ENTRIES PROVIDED:
++++++

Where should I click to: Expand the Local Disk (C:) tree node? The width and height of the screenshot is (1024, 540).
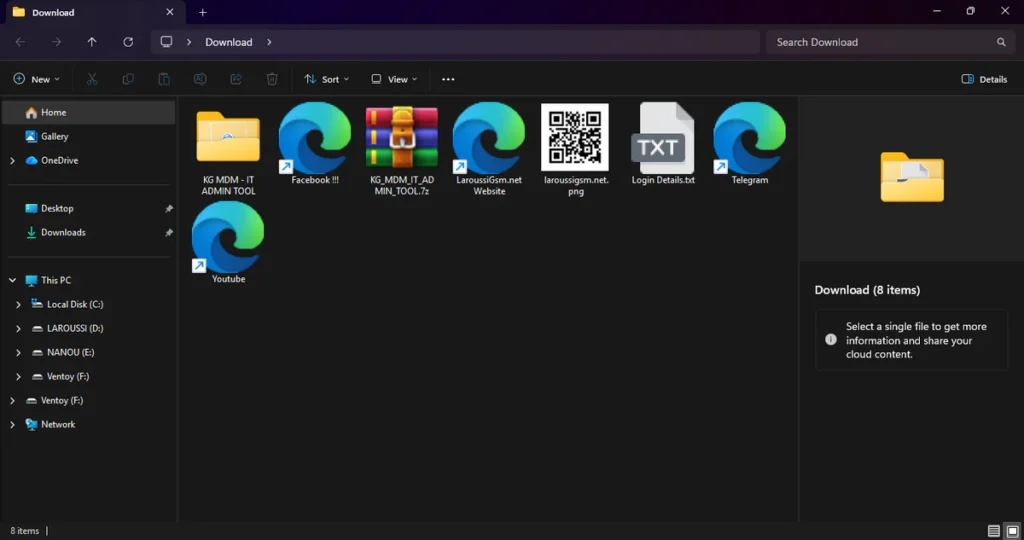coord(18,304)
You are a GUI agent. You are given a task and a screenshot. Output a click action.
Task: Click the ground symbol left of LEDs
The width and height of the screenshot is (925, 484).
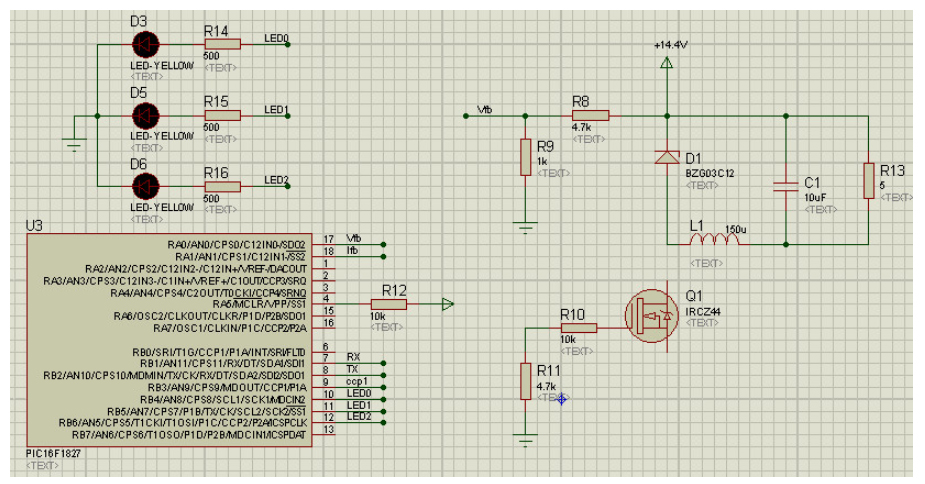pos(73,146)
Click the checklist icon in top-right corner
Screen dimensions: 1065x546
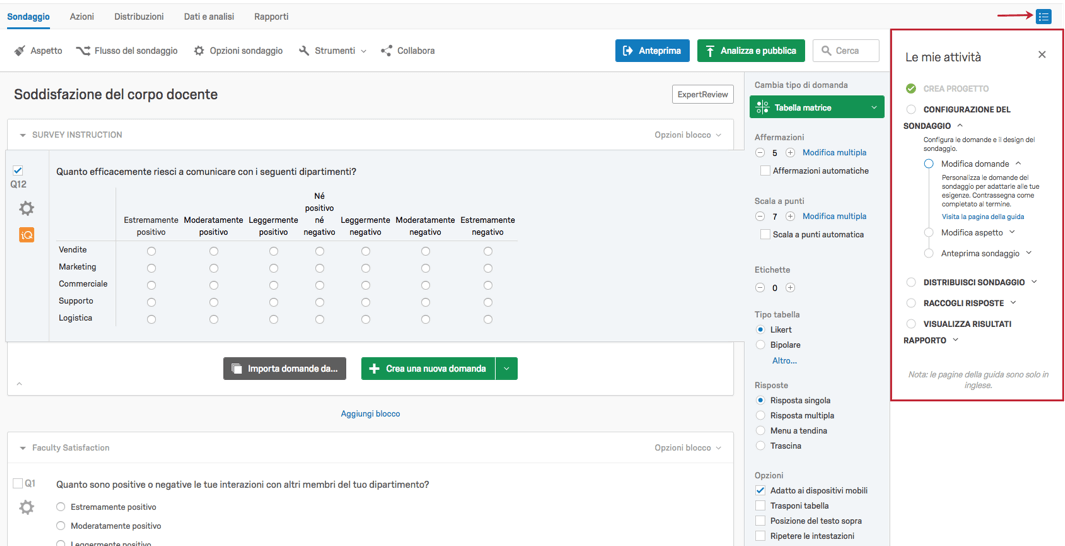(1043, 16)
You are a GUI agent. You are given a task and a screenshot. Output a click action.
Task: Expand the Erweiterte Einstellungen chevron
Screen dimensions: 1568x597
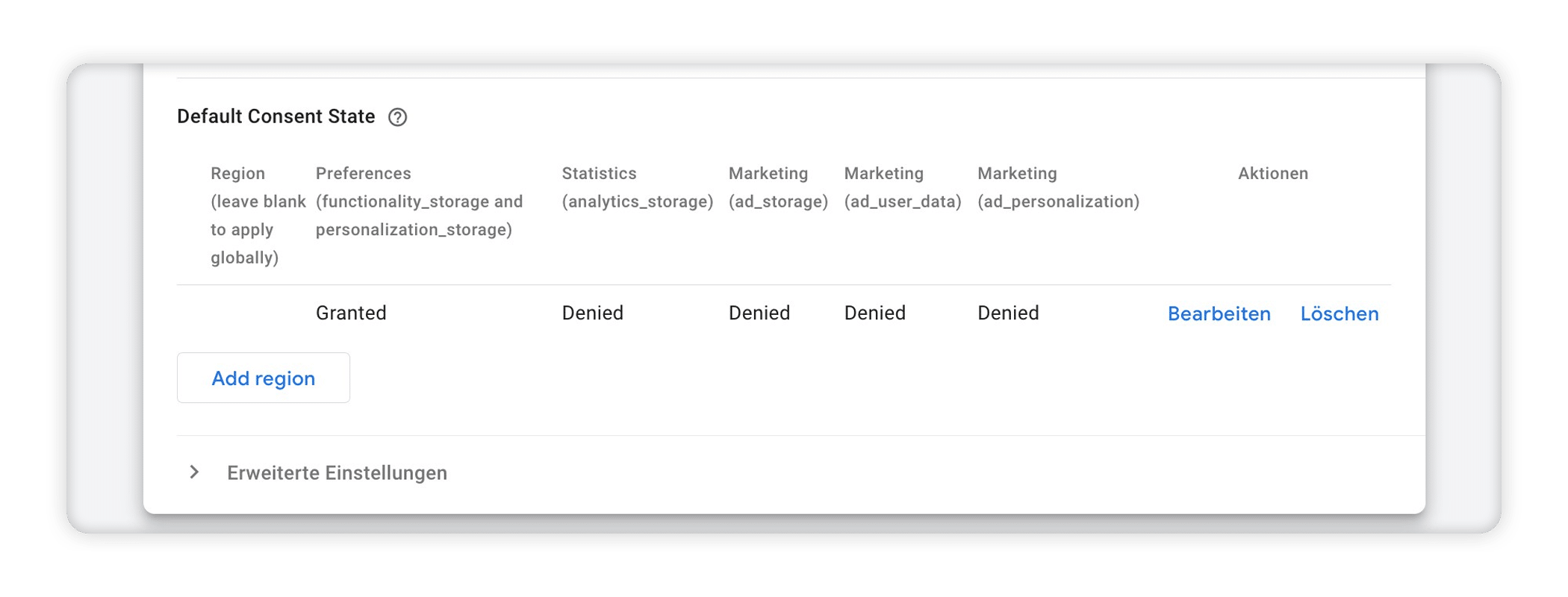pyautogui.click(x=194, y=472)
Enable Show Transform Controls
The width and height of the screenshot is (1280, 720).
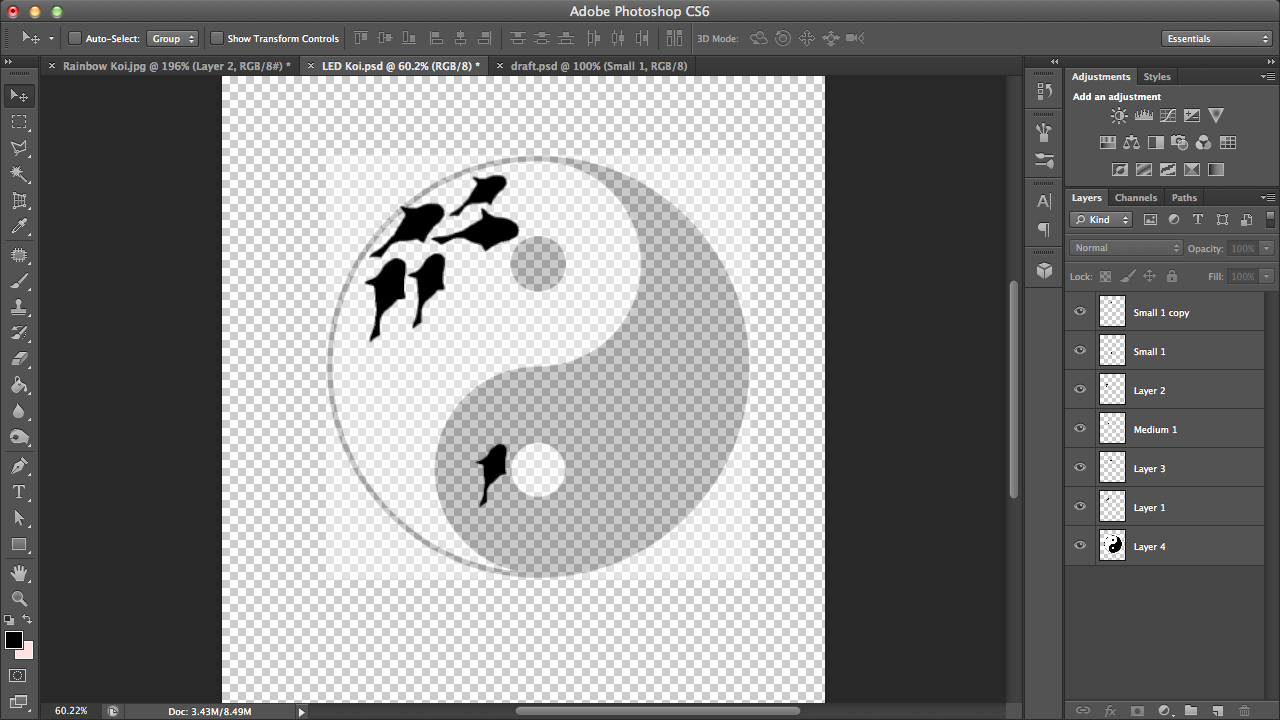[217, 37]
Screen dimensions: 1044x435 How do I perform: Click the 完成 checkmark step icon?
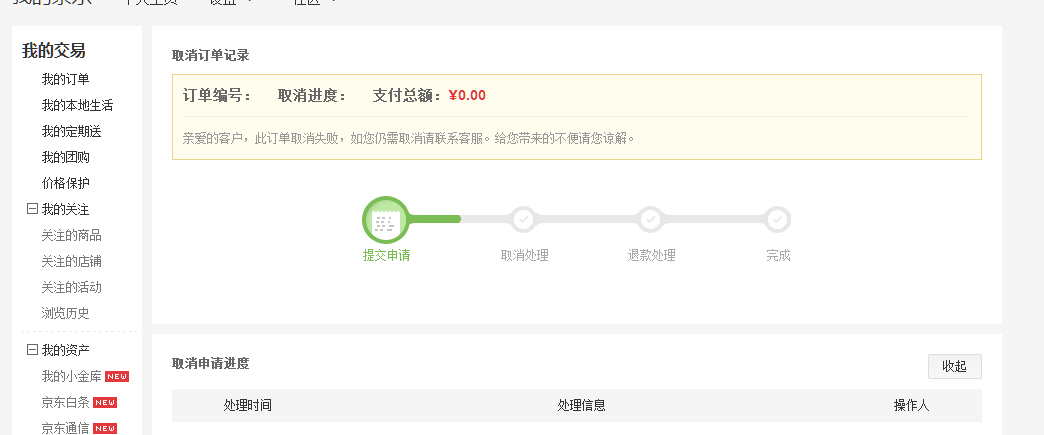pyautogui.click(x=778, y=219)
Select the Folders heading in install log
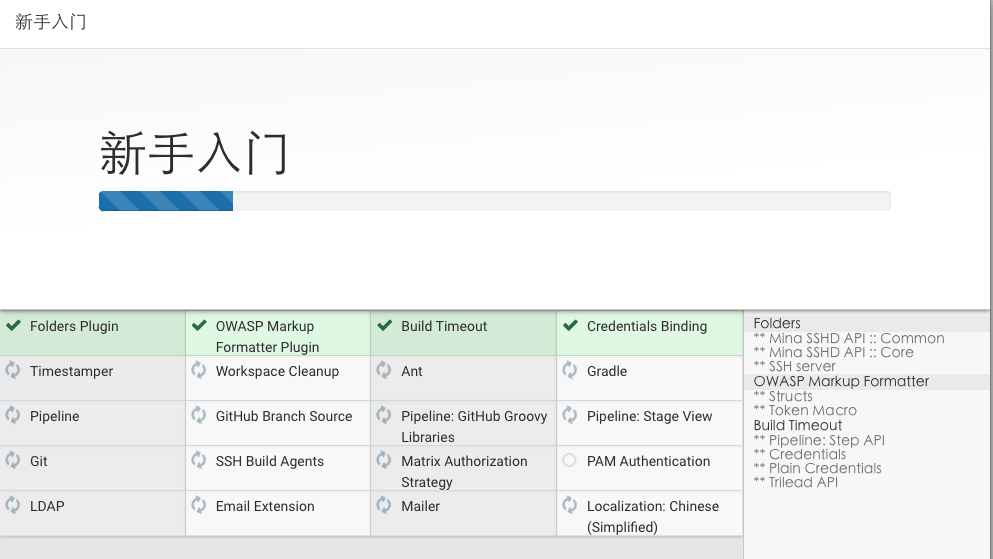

++++++

AIM: Rewrite the records above as a numbered list, skipping any blank lines and leaving out the pictures.

WRITTEN ANSWER:
1. Where should I click to: Expand the Local Disk (C:) tree node? The width and height of the screenshot is (1024, 540).
2. coord(18,304)
3. You are a GUI agent. You are given a task and a screenshot. Output a click action.
4. Task: Click the ground symbol left of LEDs
5. The width and height of the screenshot is (925, 484).
6. pos(73,146)
7. Click the checklist icon in top-right corner
8. Screen dimensions: 1065x546
9. (1043, 16)
10. You are a GUI agent. You are given a task and a screenshot. Output a click action.
11. Task: Expand the Erweiterte Einstellungen chevron
12. Screen dimensions: 1568x597
13. pyautogui.click(x=194, y=472)
14. Enable Show Transform Controls
15. The width and height of the screenshot is (1280, 720).
16. [217, 37]
17. Screen dimensions: 1044x435 How do I perform: Click the 完成 checkmark step icon?
18. pyautogui.click(x=778, y=219)
19. Select the Folders heading in install log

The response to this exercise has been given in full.